Johan Persson and Martin Schibbey were reporting on the activities of armed separatists operating in an oil-rich province of eastern Ethiopia.
(CPJ/IFEX) – New York, July 5, 2011 – Two Swedish journalists reporting on the activities of armed separatists operating in an oil-rich province of eastern Ethiopia have been detained without charge since Thursday in the Horn of Africa nation, according to news reports and government officials.
Ethiopian security forces arrested photojournalist Johan Persson and reporter Martin Schibbey, contributors to the Sweden-based agency Kontinent, along the border with neighboring Somalia, government spokesman Bereket Simon told CPJ. The journalists had been embedded with Ogaden National Liberation Front rebels who had come under attack by government forces, said Simon. Persson, 29, was wounded in the hand and Schibbey, 30, in the shoulder during the fighting, according to news reports. The two received medical treatment under police custody in the border city of Jijiga, Swedish Foreign Ministry spokeswoman Cecilia Julin reported. Persson and Schibbey were moved from Jijiga to the capital, Addis Ababa, this evening and were expected to appear in court in the near future, Simon added. In a report, the Ethiopian government-controlled broadcaster claimed that security forces killed 15 rebels and captured six others, including the journalists, in the raid.
Simon alleged the two journalists had crossed over the border from Somalia without accreditation. CPJ research shows that Ethiopia has blocked independent access to the Ogaden, a Somali-speaking region that has been home since 1984 to a low-level insurgency. Last month, the Ethiopian government formally categorized the Ogaden National Liberation Front as a terrorist group under the country’s sweeping anti-terrorism law, which construes any reporting the government deems favorable to a terrorist entity as a criminal offense.
Persson has worked with Kontinent for five years and has covered many dangerous assignments across the globe, including stints in the Democratic Republic of Congo and South Sudan, colleague Jacob Zocherman told CPJ. Schibbey, an experienced reporter, has written many human rights-related stories, including a series of reports on human trafficking in Asia, Zocherman said. Both are professional journalists with no affiliation to the rebel groups.
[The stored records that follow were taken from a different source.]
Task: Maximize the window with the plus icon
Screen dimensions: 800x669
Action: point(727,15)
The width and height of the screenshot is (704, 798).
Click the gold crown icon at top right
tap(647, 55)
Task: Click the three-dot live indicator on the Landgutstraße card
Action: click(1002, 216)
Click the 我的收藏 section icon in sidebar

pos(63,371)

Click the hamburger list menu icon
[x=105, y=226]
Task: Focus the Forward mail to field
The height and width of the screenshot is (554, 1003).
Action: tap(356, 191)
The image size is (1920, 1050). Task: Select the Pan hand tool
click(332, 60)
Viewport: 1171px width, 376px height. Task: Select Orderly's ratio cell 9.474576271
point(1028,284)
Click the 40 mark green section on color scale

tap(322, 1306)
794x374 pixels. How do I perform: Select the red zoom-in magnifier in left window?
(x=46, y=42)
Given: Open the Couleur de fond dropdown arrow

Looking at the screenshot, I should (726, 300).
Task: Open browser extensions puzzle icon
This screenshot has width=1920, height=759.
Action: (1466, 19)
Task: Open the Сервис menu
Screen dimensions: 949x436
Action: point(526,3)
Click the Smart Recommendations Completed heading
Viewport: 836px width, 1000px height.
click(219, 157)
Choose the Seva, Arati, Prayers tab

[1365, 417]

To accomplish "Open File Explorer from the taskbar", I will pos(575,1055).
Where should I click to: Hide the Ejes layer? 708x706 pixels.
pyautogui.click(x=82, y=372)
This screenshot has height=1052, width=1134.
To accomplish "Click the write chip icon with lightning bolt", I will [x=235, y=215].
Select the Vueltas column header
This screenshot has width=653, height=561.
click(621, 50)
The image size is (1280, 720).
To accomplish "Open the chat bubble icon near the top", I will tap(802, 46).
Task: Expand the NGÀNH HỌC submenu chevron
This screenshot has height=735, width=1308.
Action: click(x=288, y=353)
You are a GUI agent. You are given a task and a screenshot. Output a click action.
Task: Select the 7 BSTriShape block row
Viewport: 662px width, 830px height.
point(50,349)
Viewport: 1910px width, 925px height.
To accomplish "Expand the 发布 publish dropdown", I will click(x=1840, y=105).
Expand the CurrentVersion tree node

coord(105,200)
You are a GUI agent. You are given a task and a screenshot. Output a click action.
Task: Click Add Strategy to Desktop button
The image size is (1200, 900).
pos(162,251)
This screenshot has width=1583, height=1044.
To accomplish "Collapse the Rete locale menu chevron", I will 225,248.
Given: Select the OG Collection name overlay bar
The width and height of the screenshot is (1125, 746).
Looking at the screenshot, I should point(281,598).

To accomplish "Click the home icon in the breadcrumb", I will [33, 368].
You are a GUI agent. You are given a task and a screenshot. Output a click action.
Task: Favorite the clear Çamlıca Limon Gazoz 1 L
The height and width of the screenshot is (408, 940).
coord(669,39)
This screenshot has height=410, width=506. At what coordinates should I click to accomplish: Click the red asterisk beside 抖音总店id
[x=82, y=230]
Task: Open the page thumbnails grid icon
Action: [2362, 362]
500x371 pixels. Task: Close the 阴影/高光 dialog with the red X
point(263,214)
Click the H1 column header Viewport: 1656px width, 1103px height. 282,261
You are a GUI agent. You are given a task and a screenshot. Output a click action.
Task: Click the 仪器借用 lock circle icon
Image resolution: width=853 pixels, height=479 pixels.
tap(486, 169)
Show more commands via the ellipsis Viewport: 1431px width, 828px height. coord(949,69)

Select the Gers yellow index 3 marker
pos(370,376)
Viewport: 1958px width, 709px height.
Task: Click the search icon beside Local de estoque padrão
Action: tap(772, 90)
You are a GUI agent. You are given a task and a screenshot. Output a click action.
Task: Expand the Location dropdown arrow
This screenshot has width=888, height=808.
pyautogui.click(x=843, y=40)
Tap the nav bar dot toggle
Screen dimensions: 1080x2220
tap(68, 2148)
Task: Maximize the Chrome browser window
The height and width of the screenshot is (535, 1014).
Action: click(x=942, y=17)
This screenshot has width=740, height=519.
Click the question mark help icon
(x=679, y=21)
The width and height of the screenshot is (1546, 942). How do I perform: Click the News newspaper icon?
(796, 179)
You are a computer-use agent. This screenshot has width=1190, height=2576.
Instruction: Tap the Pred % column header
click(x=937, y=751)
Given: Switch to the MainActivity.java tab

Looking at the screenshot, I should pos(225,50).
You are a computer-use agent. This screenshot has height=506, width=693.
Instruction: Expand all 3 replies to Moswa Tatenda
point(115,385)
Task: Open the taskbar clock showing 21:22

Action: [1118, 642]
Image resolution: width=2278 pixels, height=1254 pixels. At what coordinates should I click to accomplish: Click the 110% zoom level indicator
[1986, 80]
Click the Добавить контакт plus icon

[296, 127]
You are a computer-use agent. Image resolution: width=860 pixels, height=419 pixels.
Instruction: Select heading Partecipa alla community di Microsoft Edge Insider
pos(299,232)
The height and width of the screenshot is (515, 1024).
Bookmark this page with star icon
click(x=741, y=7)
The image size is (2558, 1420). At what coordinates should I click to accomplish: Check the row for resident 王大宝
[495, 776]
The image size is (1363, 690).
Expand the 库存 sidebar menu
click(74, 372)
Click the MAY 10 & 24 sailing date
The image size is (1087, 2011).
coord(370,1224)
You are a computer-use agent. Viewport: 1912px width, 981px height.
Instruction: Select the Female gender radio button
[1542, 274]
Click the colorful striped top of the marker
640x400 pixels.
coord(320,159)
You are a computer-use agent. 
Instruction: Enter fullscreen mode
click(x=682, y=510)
Kontinent has gathered all of the two journalists’ work as proof of their colleagues’ professionalism, Kontinent Picture Editor Martin Laupa told CPJ.
“These journalists should not be detained for seeking to cover an under-reported story,” said CPJ East Africa Consultant Tom Rhodes. “The Ethiopian authorities must release them immediately.”
With the arrests of Persson and Schibbey, eight journalists are behind bars in Ethiopia, making the country the second worst jailer of journalists in sub-Saharan Africa, according to CPJ research.
Persson and Schibbey follow other international journalists arrested for attempting to report on the Ogaden conflict, according to CPJ research. Journalist Heather Murdock was expelled in 2010 while reporting near the Ogaden, while a crew from The New York Times was expelled in 2007 while reporting in the region.